PROBLEM STATEMENT: With the images omitted, return all of the entries exactly as they stand.

Dataset entries:
────

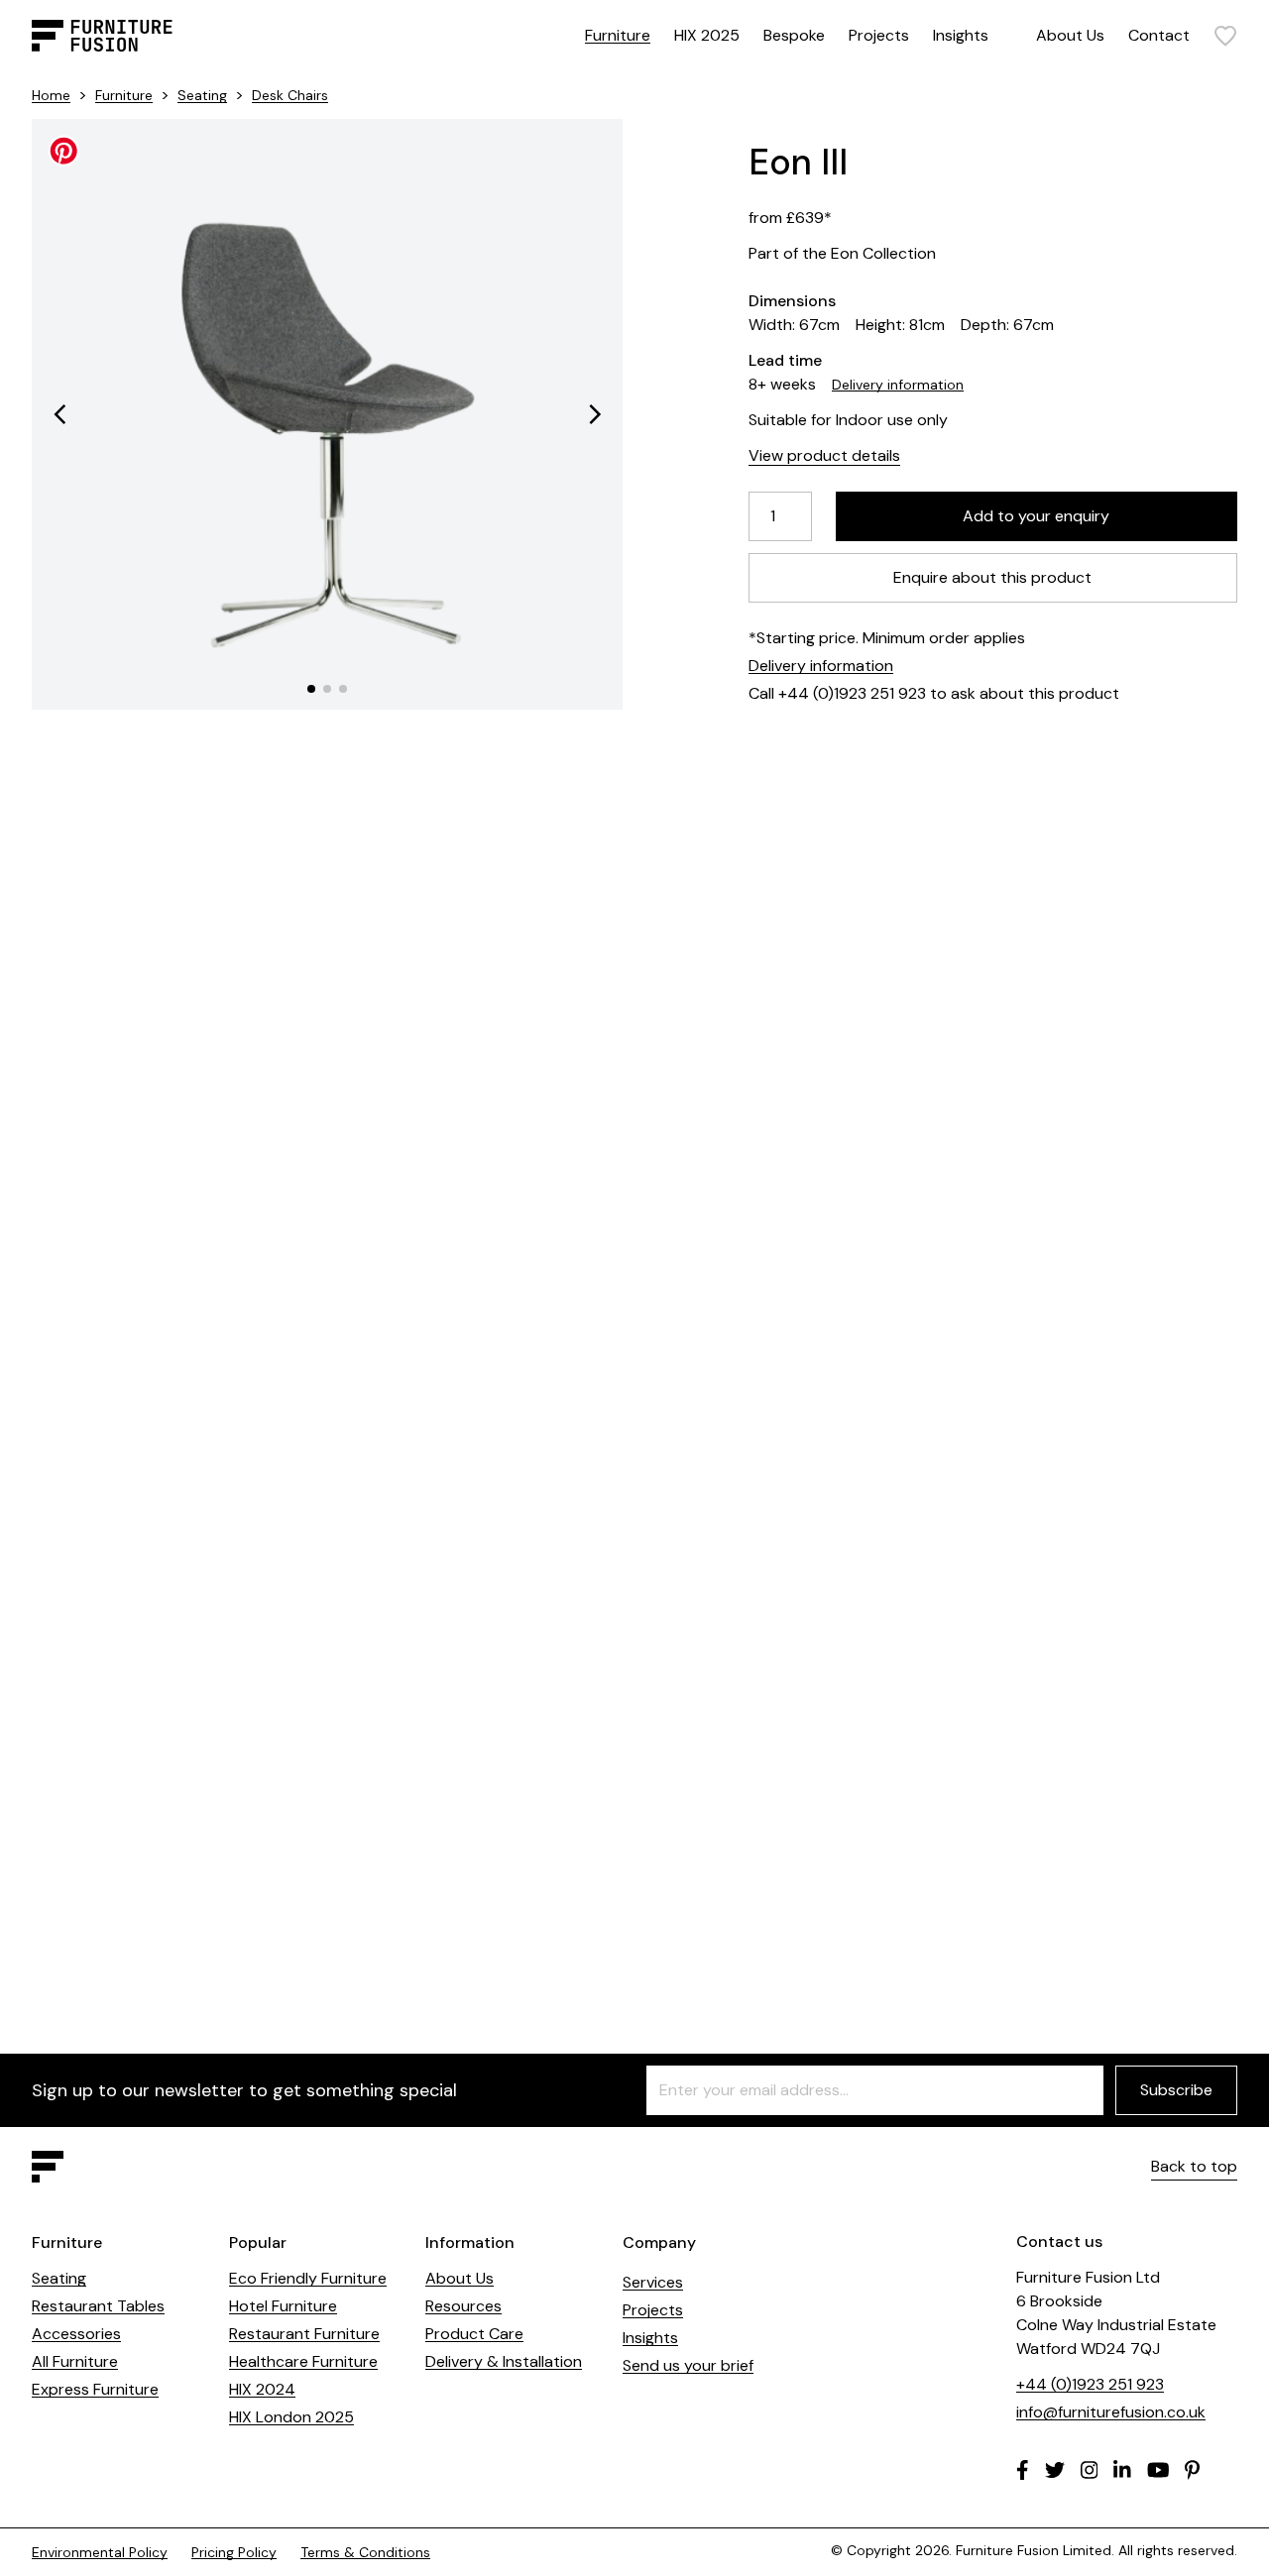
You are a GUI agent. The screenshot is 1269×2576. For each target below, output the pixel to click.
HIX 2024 (262, 2389)
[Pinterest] (1192, 2470)
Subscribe (1176, 2089)
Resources (463, 2306)
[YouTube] (1158, 2470)
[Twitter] (1055, 2470)
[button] (59, 414)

────

THE COMPLETED TASK:
You are a GUI agent. The screenshot is 1269×2576. For each target below, output the pixel to click.
HIX 2024 (262, 2389)
[Pinterest] (1192, 2470)
Subscribe (1176, 2089)
Resources (463, 2306)
[YouTube] (1158, 2470)
[Twitter] (1055, 2470)
[button] (59, 414)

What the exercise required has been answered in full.